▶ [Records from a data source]

□ □ □ □ □

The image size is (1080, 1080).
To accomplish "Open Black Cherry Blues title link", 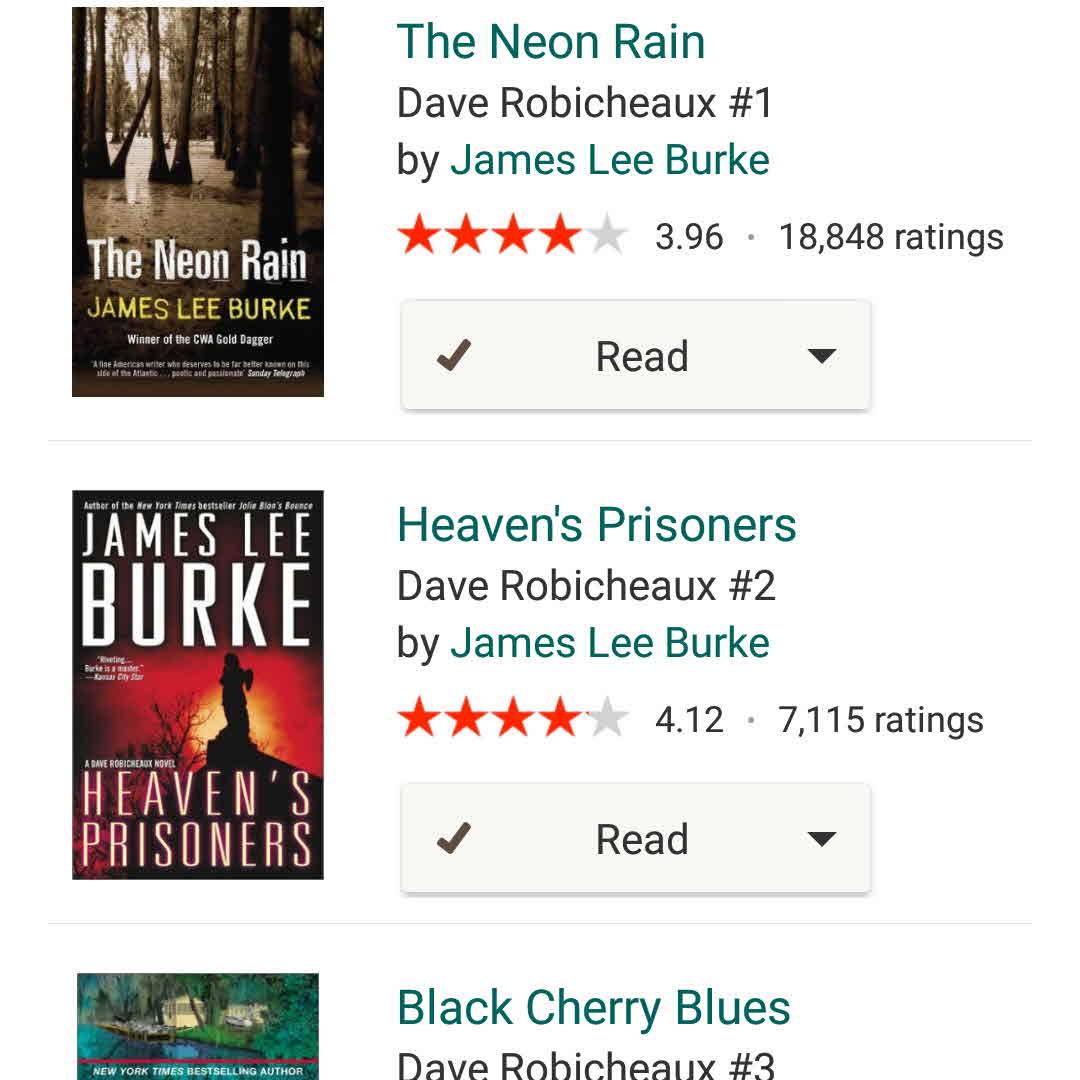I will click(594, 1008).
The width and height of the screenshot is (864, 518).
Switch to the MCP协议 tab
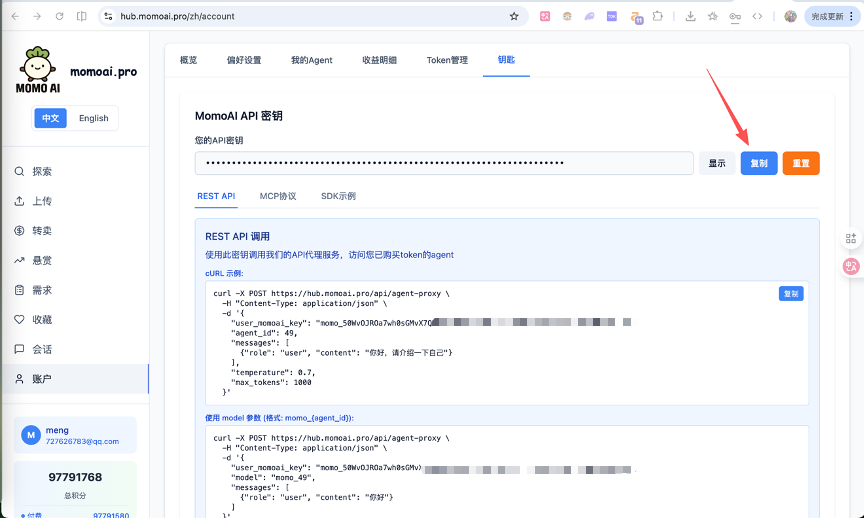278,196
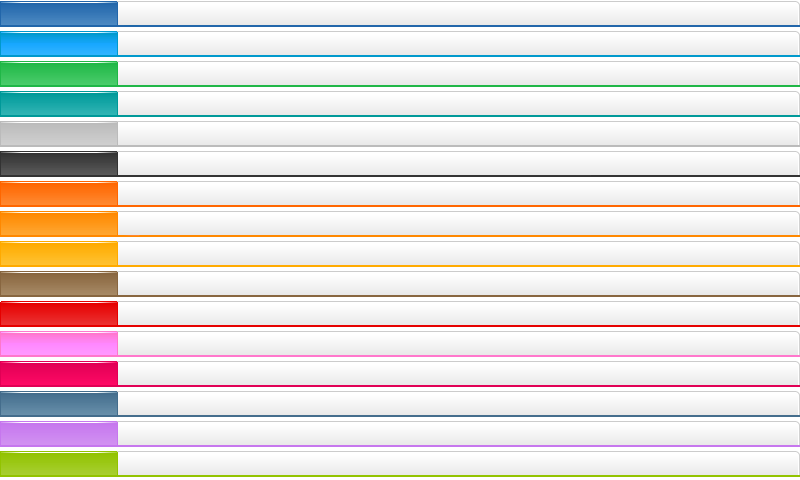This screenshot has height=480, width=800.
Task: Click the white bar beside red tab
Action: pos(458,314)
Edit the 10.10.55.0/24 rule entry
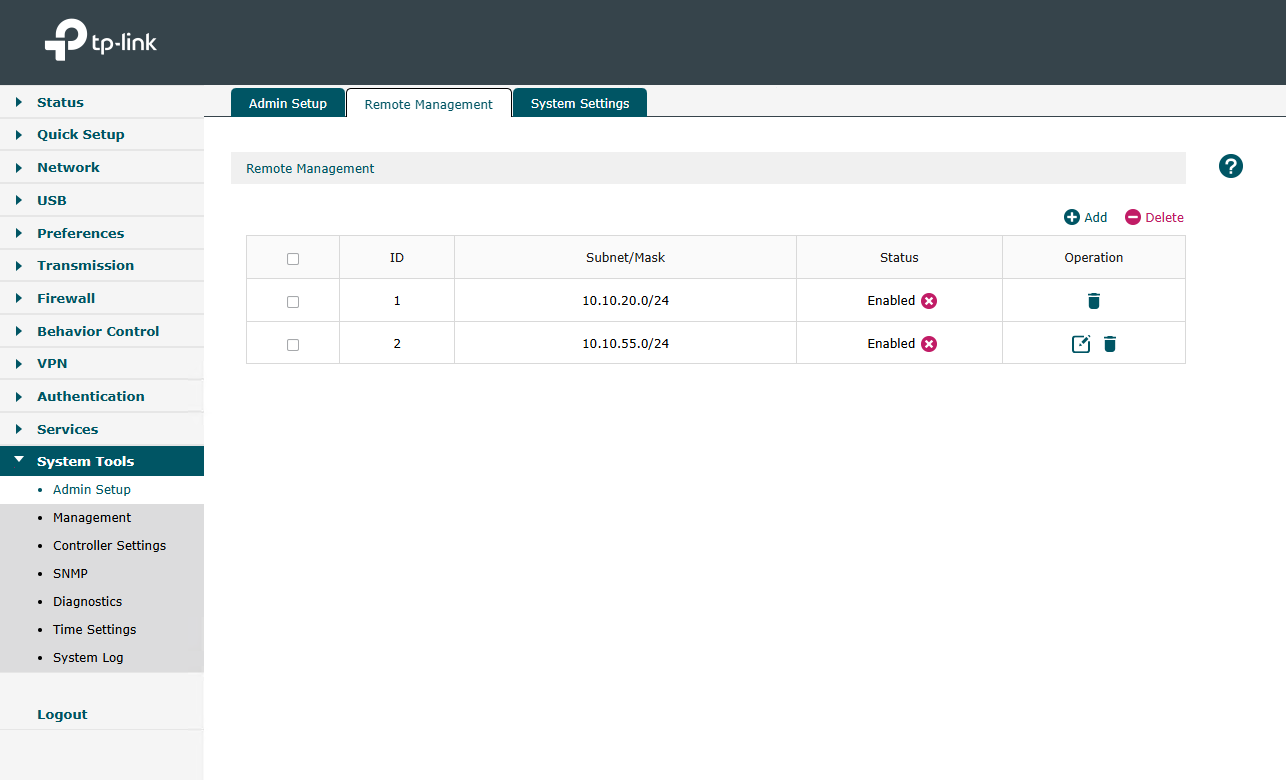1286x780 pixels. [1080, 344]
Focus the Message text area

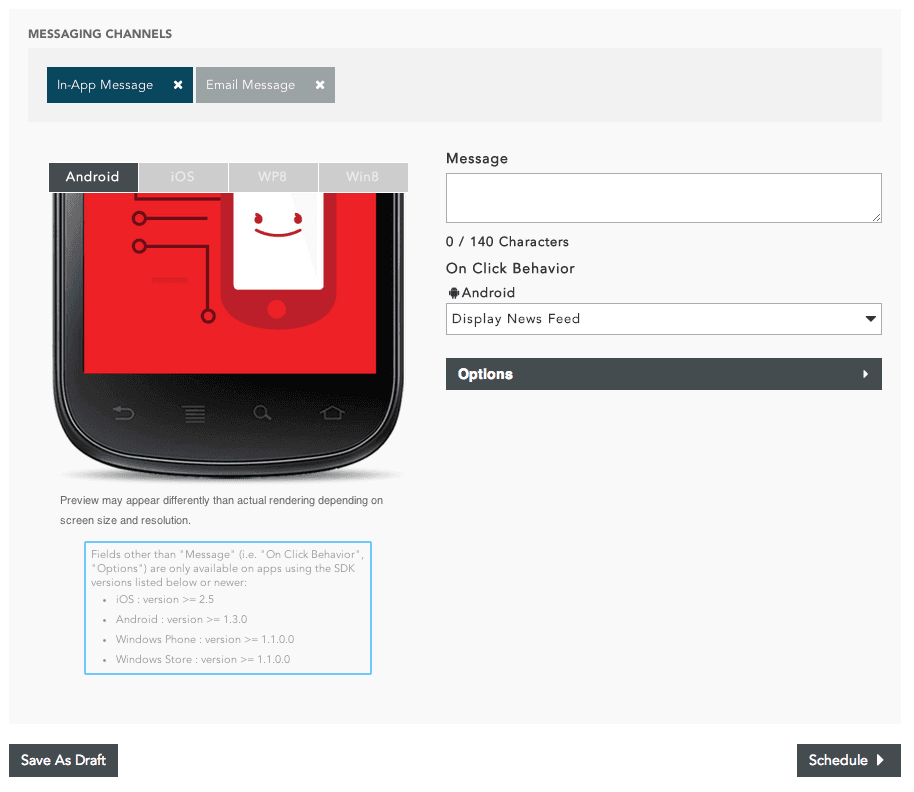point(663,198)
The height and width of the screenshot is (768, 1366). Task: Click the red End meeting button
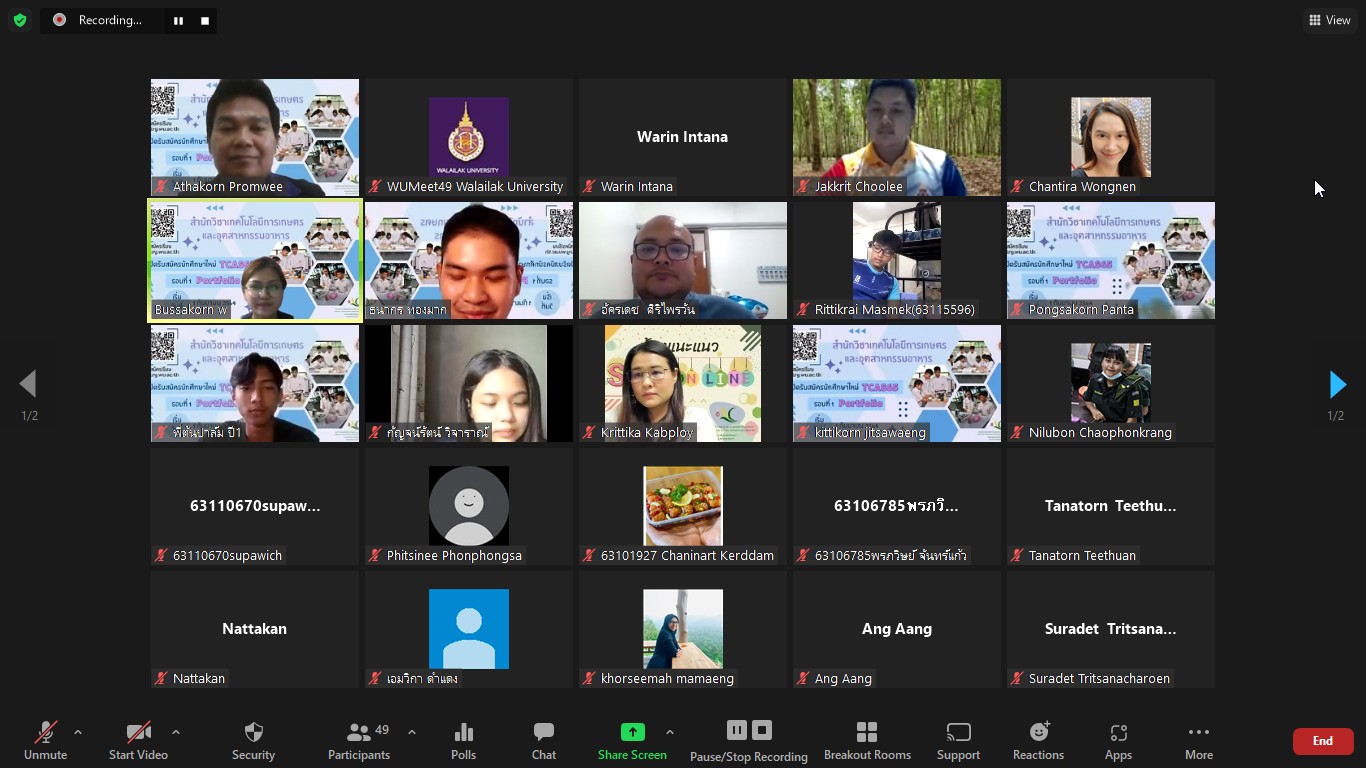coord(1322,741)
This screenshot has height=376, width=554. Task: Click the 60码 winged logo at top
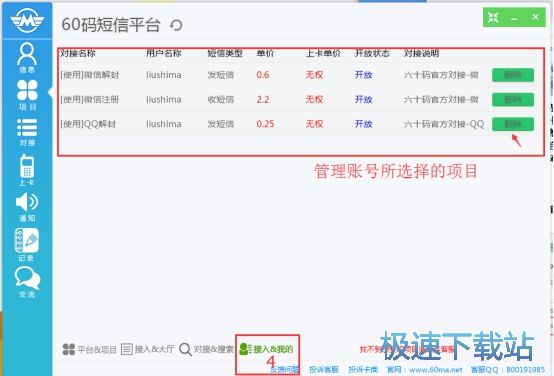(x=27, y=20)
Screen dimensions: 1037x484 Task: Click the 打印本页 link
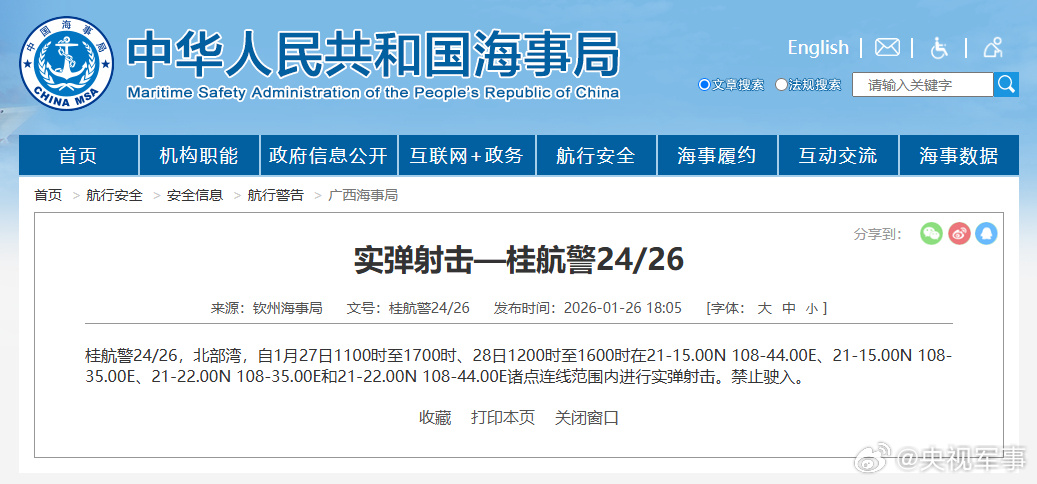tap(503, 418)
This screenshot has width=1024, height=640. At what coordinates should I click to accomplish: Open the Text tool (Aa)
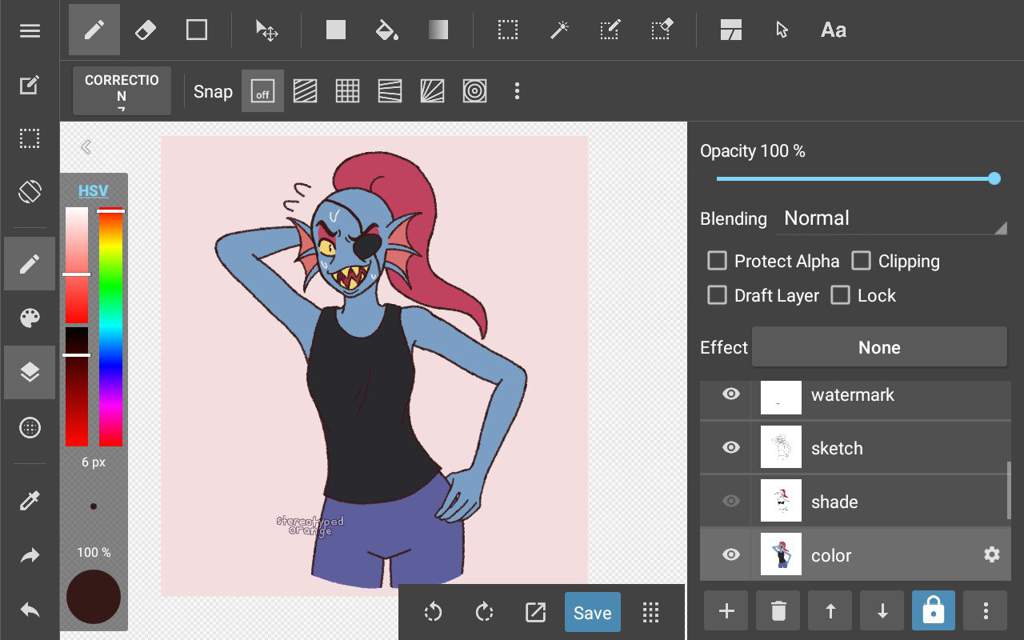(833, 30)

□ □ □ □ □

▶ [Problem to solve]
No pictures belong in the copy: reproduce exactly the lines above from the one that contains "Edit the 10.10.55.0/24 rule entry" through the last line of the entries.

▶ [Result of this exercise]
Edit the 10.10.55.0/24 rule entry
1286x780 pixels. [1080, 344]
Focus the Message text area

point(663,198)
The height and width of the screenshot is (768, 1366). Task: Click the red End meeting button
coord(1322,741)
This screenshot has height=376, width=554. Task: Click the 60码 winged logo at top
(x=27, y=20)
Screen dimensions: 1037x484 Task: Click the 打印本页 link
tap(503, 418)
This screenshot has width=1024, height=640. At what coordinates should I click to accomplish: Open the Text tool (Aa)
(833, 30)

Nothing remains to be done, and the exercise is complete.